World’s “largest” TV whites spaces project successfully tested in Namibia
Using Adaptrum’s ARCS 2.0 TV white spaces radio, MyDigitalBridge says its pilot network in Namibia achieved speeds ranging from 5Mbps to 10Mbps.
MyDigitalBridge Foundation says it has successfully trialled the world’s biggest TV white spaces (TVWS) project.
Working in partnership with Microsoft and Adaptrum, and with support from the Millennium Challenge Corporation and Millennium Challenge Account, the foundation carried out the trial in late August as part of Namibia’s Citizen Connect TVWS pilot project.
‘White spaces’ refers to radio spectrum that exists between airwaves that were mainly used for terrestrial TV broadcasting (470MHz to 790MHz). As broadcasting moves to digital, this spectrum is freed-up creating so-called ‘Digital Dividend’ frequencies that can be used to cost effectively rollout mobile broadband, particularly to rural and remote areas.

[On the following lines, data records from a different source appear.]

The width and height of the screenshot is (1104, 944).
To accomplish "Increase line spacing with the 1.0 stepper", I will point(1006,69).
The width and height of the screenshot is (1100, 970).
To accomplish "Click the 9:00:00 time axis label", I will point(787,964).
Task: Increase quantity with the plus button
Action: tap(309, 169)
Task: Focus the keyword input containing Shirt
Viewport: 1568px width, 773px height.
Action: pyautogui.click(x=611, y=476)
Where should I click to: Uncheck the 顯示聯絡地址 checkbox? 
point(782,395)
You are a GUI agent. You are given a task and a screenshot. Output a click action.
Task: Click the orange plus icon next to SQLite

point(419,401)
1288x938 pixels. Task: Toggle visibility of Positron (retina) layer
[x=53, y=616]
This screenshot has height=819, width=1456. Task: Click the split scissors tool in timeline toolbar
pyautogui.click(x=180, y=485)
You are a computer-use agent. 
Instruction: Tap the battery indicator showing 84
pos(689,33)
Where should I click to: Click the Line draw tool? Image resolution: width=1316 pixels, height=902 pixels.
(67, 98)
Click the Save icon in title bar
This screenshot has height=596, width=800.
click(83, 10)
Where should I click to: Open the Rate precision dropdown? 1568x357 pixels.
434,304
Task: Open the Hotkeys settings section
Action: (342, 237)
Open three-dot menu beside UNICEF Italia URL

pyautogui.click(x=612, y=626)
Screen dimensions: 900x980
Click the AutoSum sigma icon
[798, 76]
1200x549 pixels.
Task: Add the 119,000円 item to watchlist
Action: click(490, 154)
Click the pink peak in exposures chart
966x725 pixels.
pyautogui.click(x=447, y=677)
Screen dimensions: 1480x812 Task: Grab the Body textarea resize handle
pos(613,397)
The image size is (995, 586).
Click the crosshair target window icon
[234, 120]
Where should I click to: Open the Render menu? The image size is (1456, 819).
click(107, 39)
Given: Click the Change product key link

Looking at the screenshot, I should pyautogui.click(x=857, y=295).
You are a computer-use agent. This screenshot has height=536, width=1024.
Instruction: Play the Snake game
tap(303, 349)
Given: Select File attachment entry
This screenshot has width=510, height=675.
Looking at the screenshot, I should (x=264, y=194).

Citizen Connect aims to provide a blueprint of nationwide broadband internet connectivity. The TVWS pilot consisted of a network deployed across a 9,424km² area covering several regional councils as well as a number of schools in northern Namibia. It’s claimed this makes it the biggest white spaces project of its kind in terms of area coverage.
At the University of Namibia’s Jose Eduardo dos Santos Campus in Ongwadiva, the trial demonstrated the connection of three regional council offices in Oshana, Ohangwena and Omusati, 28 schools, and seven education circuit offices. All has a link distance of 8km to 10km, with two links at 12km.
MyDigitalBridge says typical speeds ranged from 5Mbps to 10Mbps with the help of Adaptrum’s ARCS 2.0 TVWS radios, and provided users access to a wide range of voice, video, and data applications. The demo also included high-resolution Skype video-conferencing from three locations, each connected to the internet.
The next steps are to enhance the network’s operational efficiency and to trial video teaching, e-content distribution, and peering between the connected sites. The foundation says it envisions the video streaming of maths classes using one qualified teacher to reach 20 to 30 schools.
The deployment of TVWS technology in Africa falls under Microsoft’s 4Afrika initiative. This was launched in February 2013 to actively enable African economic development using relevant, affordable and accessible technology.
In collaboration with local public and private sector partners, Microsoft is currently piloting TVWS projects in Kenya, Limpopo, Tanzania, South Africa and Ghana.